そこにドタバタと隠密にもかかわらずかなりの足音を立ててクレアの部屋に飛び込んできたお笑いコンビ・・・もといネルの直属の部下ファリンとタイネーブであった。

「クレア様ぁ〜、如何にかして下さい〜。ネル様がかなり暗いんですよ〜、いつもなら怒られるようなミスをしてもここ1週間くらい前から溜息ばっかりついて『今度から注意しな・・・』って言って終わるんですぅ〜」
語尾をのばす特徴的な話し方をするファリンは相当急いで走ってきたのか汗まみれである。

「ネル様が暗いと隊全体が暗くなってしまうんです。居るだけで辛いくらい重苦し〜い雰囲気が漂ってるんですよ。時々物思いにふけりながら涙を流しかける時もありますし・・・」

これまた汗まみれのタイネーブ。

「ネルが物思い!?涙!?」

これはかなりビックリした、あのネルが物思いにふけったり涙を流しかけるなんて!!

「隊のみんなはフェイトさんに振られただの、フェイトさんを本当に怒らせただの噂になってますよ。」

「そういえばフェイトさんもネルも1週間前からおかしいって言ってたわね?」

ネルもフェイトさんもって事はこれは関係ありと見るべきである。

「はい。」

「はいですぅ〜」

「そうですが・・・」

三者三様の答え方である。

「フェイトさんは恐ろしいくらい機嫌が悪くて、ネルは恐ろしいくらい暗いと・・・これは探りを入れるべきか・・・し・・・ら?」

そこにこれまたドタバタと転がり込んできた人間・・・抗魔師団『炎』の団長ルージュ・ルイーズ。
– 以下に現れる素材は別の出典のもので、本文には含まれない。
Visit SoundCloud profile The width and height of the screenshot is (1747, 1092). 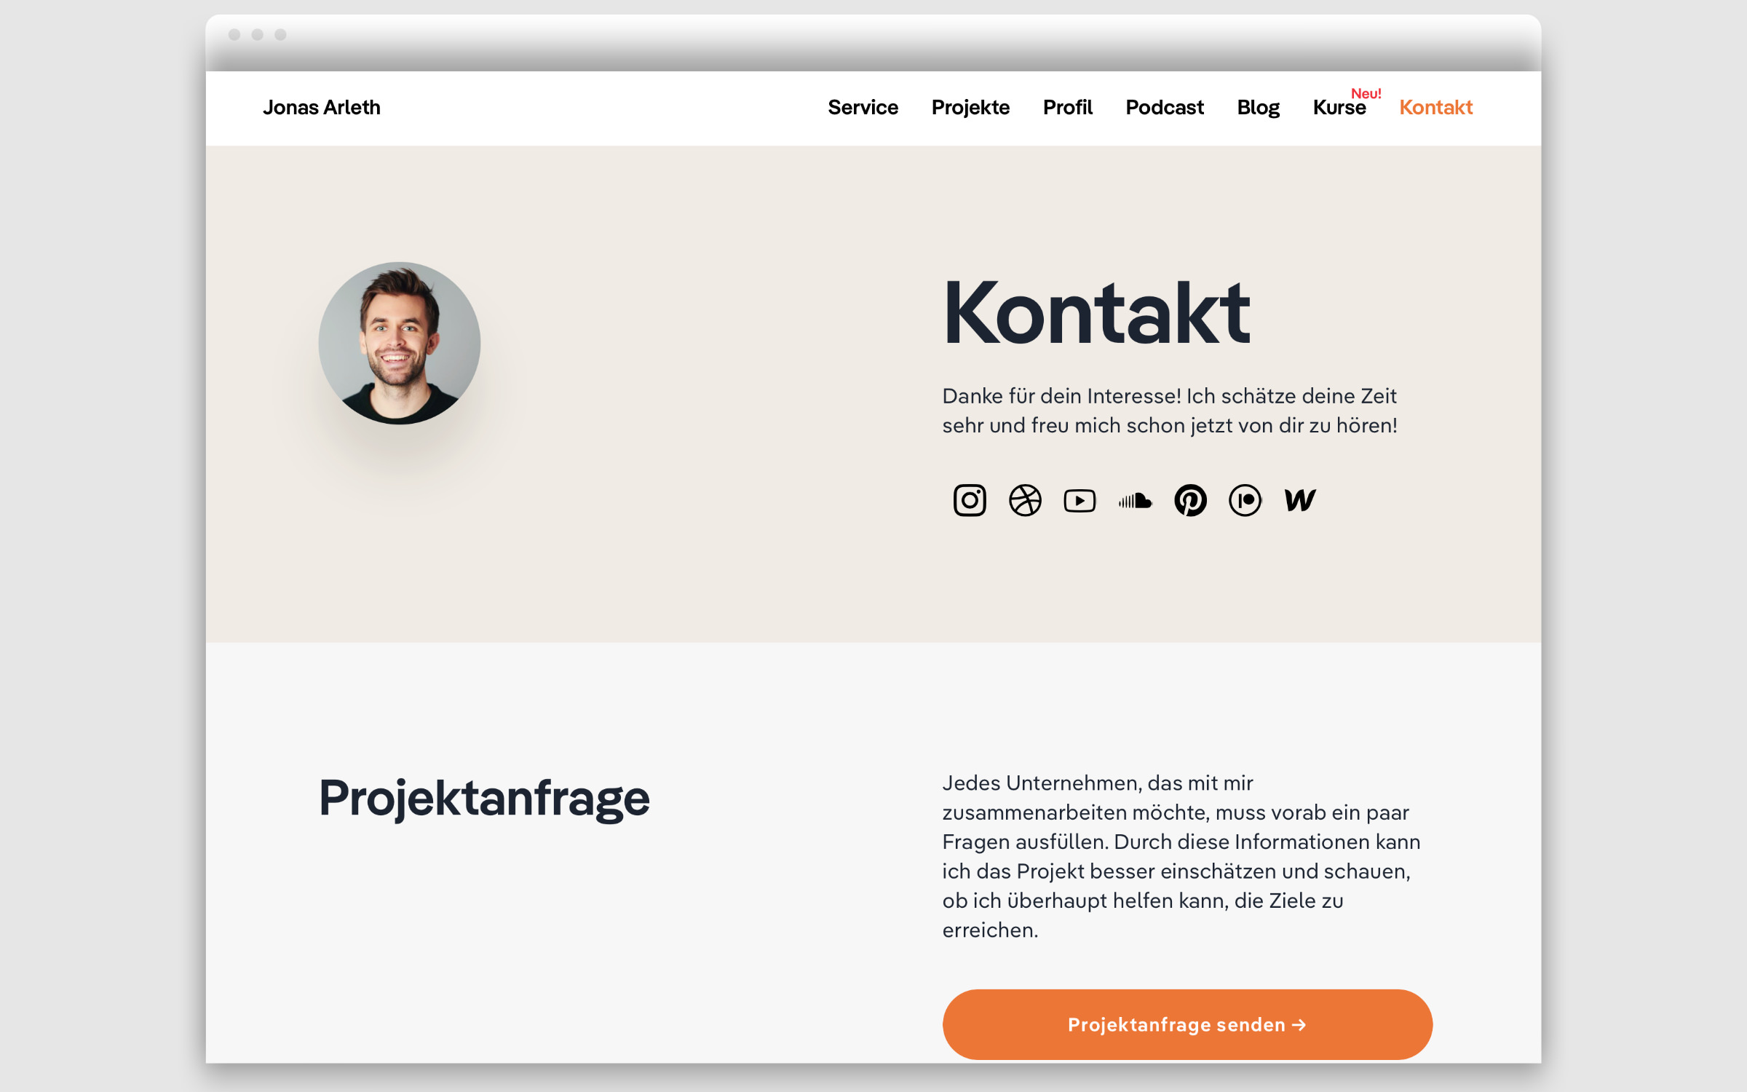[x=1133, y=499]
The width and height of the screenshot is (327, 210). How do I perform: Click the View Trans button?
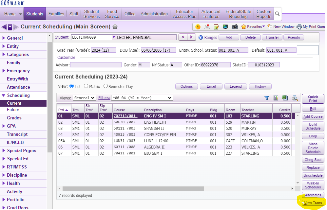point(313,203)
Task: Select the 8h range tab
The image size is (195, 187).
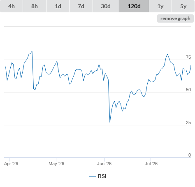Action: pyautogui.click(x=35, y=6)
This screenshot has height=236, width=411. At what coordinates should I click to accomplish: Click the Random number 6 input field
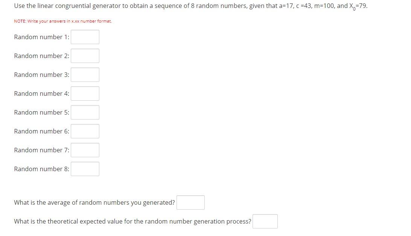click(85, 131)
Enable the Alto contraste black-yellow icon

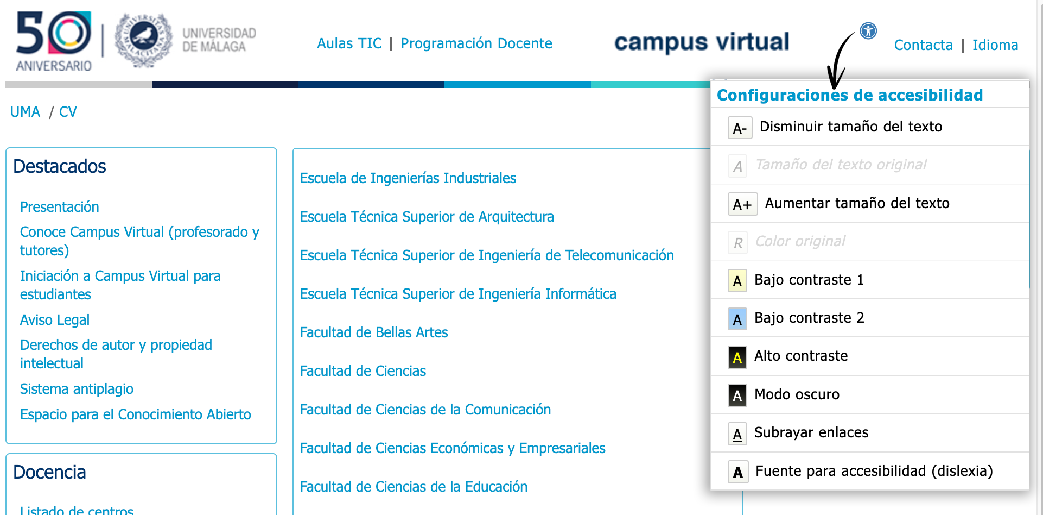point(737,357)
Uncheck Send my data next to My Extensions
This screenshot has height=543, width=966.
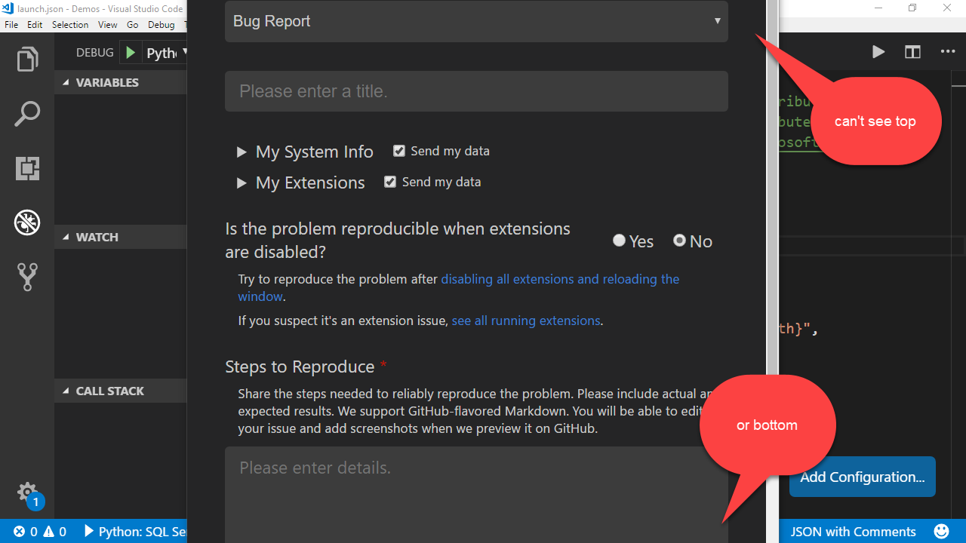point(390,181)
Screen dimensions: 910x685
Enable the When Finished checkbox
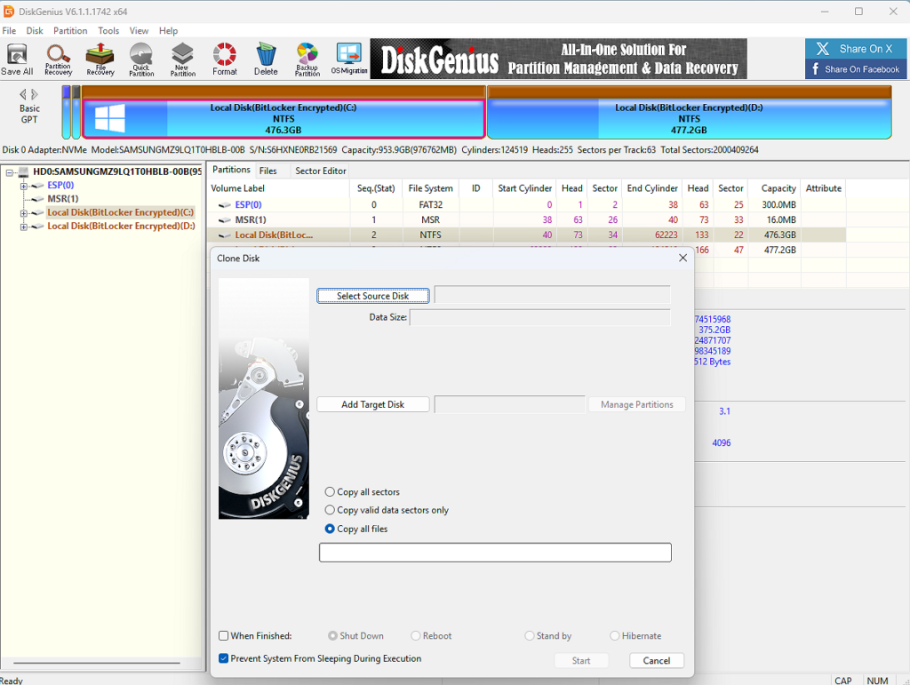click(x=224, y=636)
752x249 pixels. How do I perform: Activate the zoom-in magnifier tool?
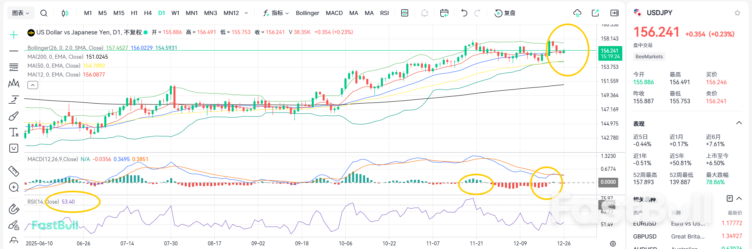coord(14,187)
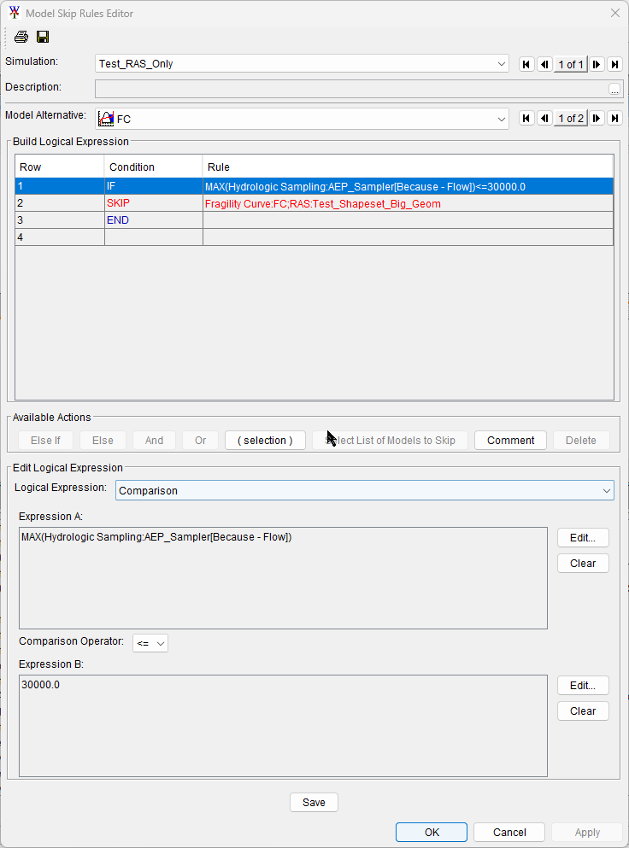The width and height of the screenshot is (629, 848).
Task: Go to next model alternative
Action: 597,119
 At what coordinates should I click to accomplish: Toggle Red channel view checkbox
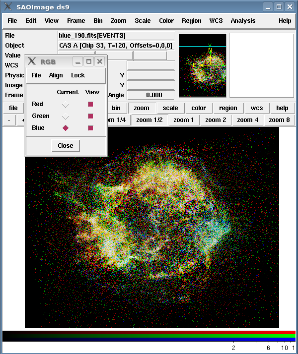90,104
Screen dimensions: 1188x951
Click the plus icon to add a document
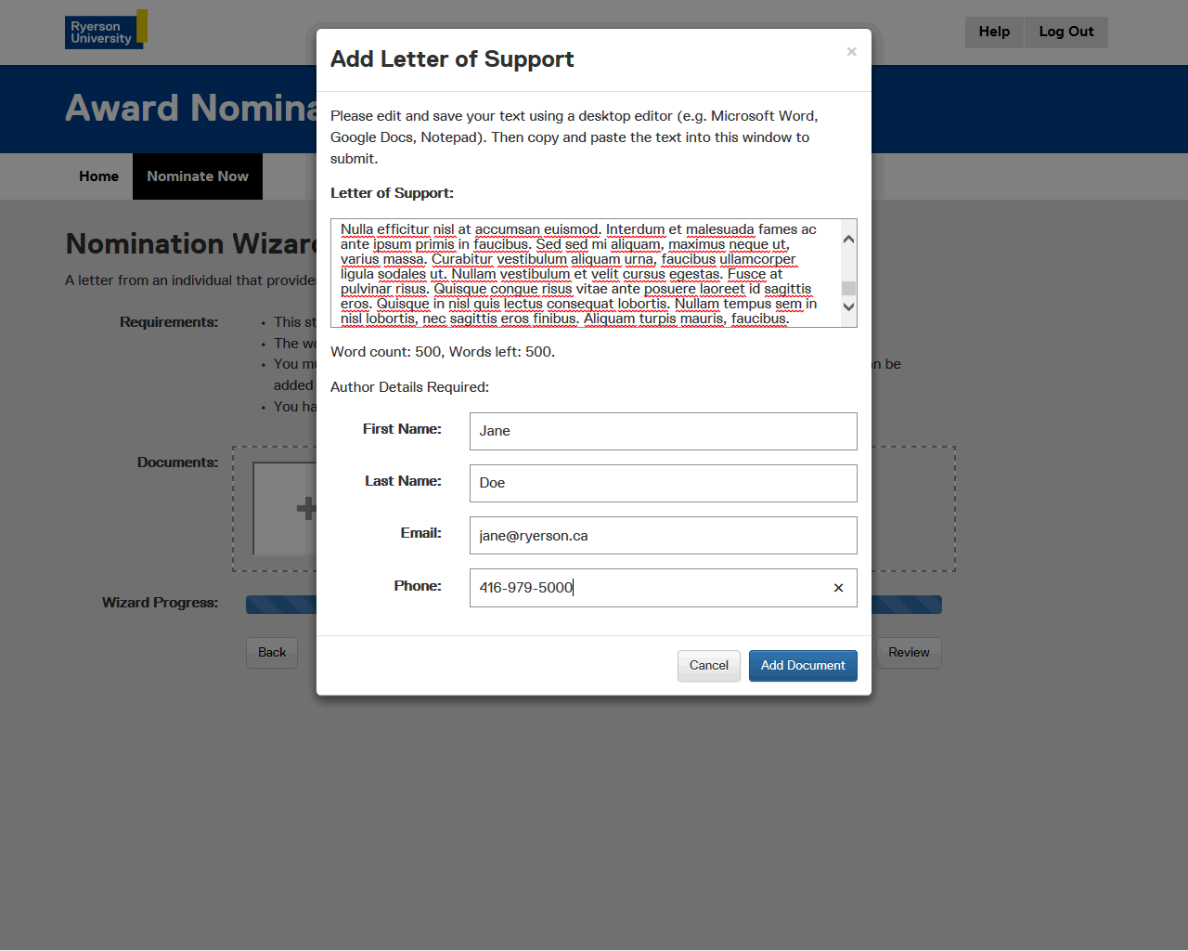pos(305,508)
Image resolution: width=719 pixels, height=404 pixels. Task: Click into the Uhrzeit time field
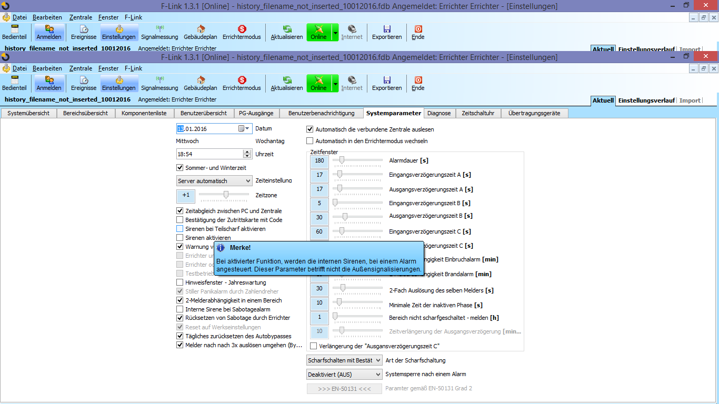point(209,154)
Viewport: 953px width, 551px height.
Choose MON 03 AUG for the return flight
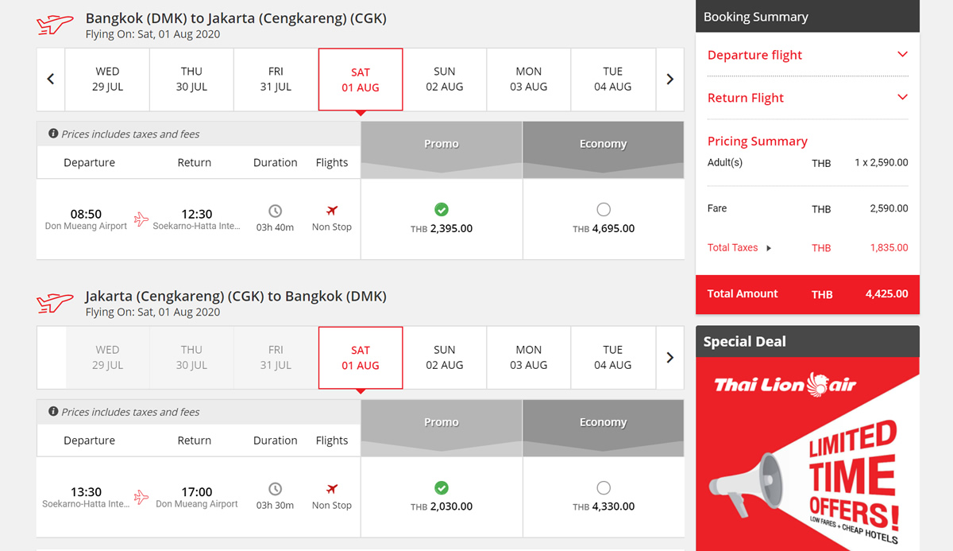(x=529, y=358)
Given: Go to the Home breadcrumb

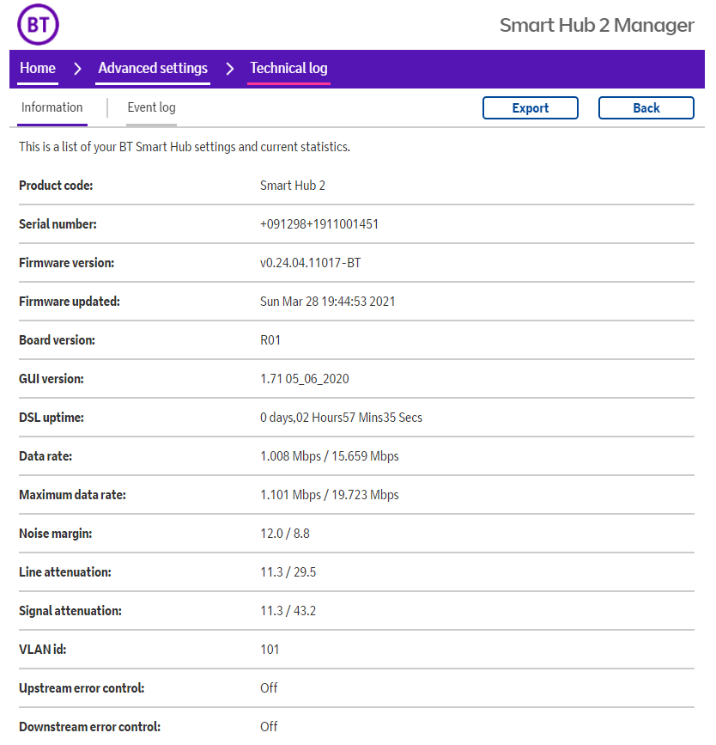Looking at the screenshot, I should pos(38,69).
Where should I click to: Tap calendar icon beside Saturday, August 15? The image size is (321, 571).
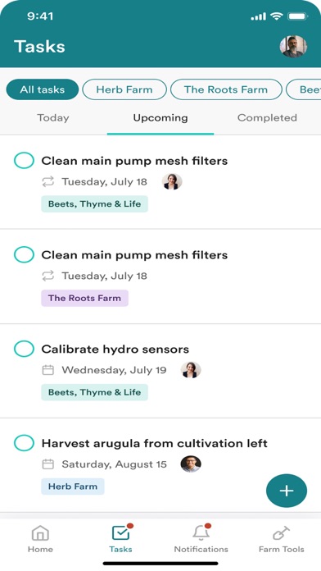tap(48, 464)
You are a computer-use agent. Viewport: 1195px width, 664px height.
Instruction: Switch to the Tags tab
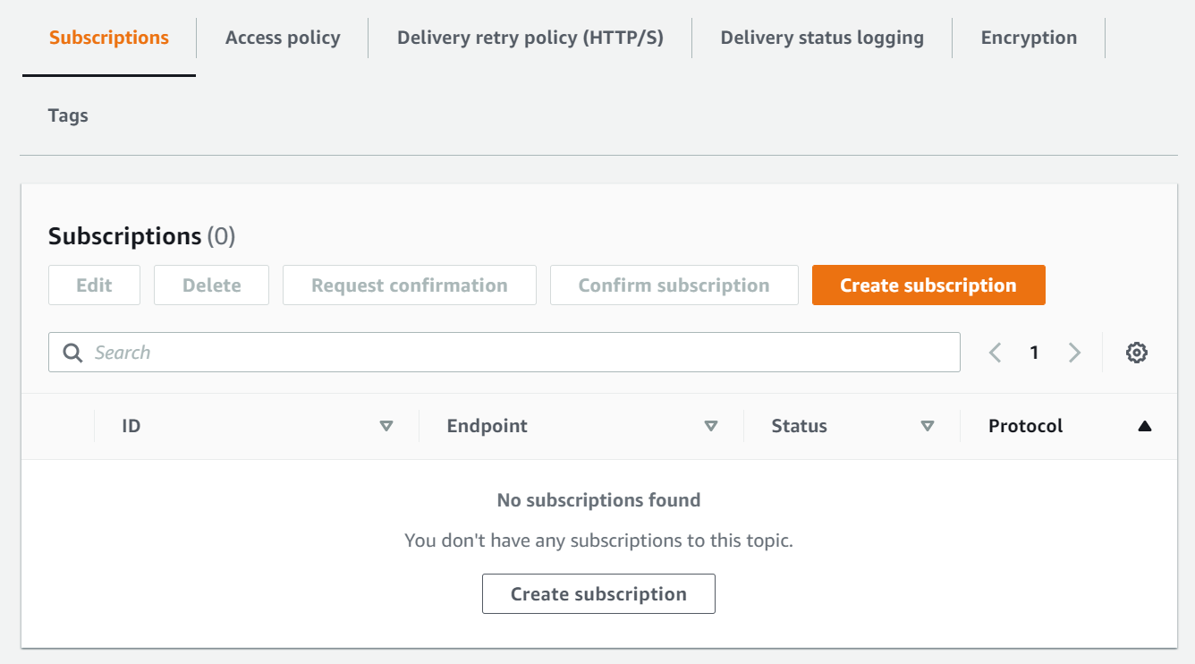point(68,115)
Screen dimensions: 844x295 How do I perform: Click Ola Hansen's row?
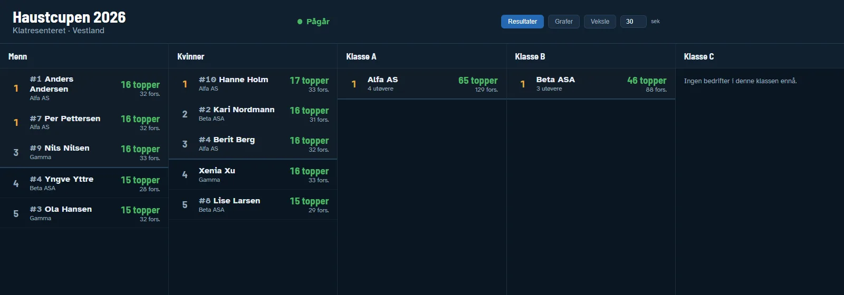coord(84,213)
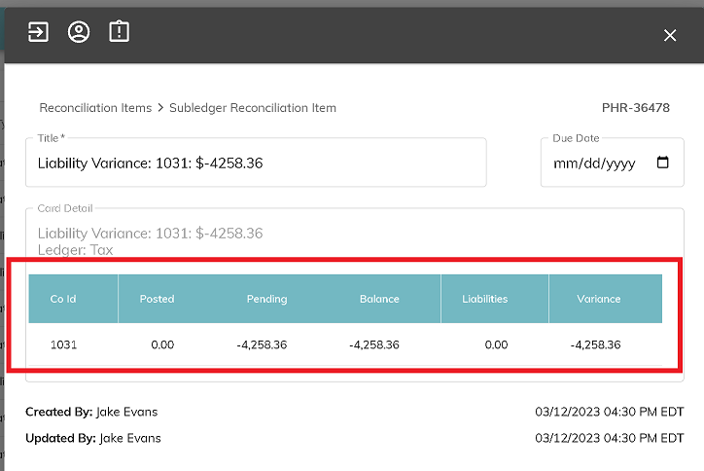The height and width of the screenshot is (471, 704).
Task: Click the clipboard alert icon
Action: click(x=119, y=32)
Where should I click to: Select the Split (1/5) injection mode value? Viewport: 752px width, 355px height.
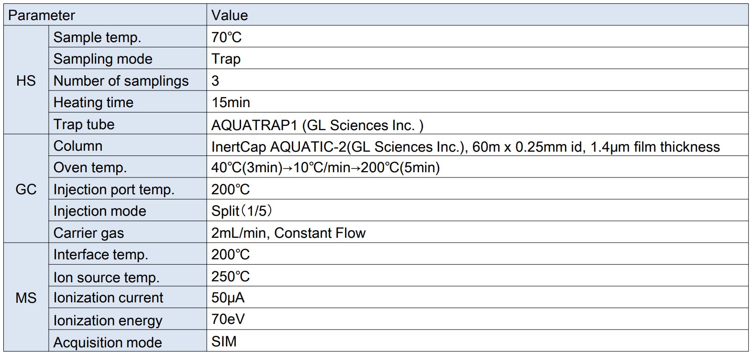242,211
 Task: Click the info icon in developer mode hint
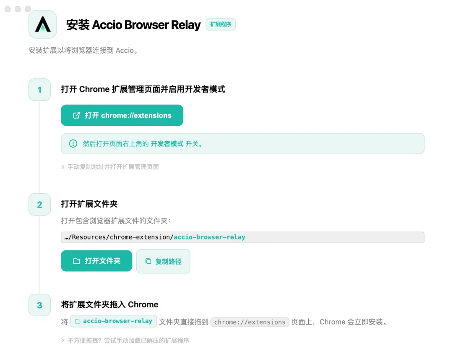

「クレア、聞いてよ〜。ネルがとっても暗いって噂聞いたから元気づけに行ったら本当に暗くてさぁ〜、『フェイト君を取っちゃうよ?』言ったらネルが泣き出しちゃったんだよ〜、それも顔をボロボロにしながら!!ねぇ、どうしたらいいかな〜」

親友のルージュが困ったように言った。

それにしてもあのネルが顔をボロボロにしながら人前で泣くなんて・・・

これは大事件である。

言い換えれば(言い換えなくても)親友の危機。

これは放っておけない、フェイトもネルも同じ家に暮らしているはずだから今夜にでも訪ねようと心に決めたクレアだった。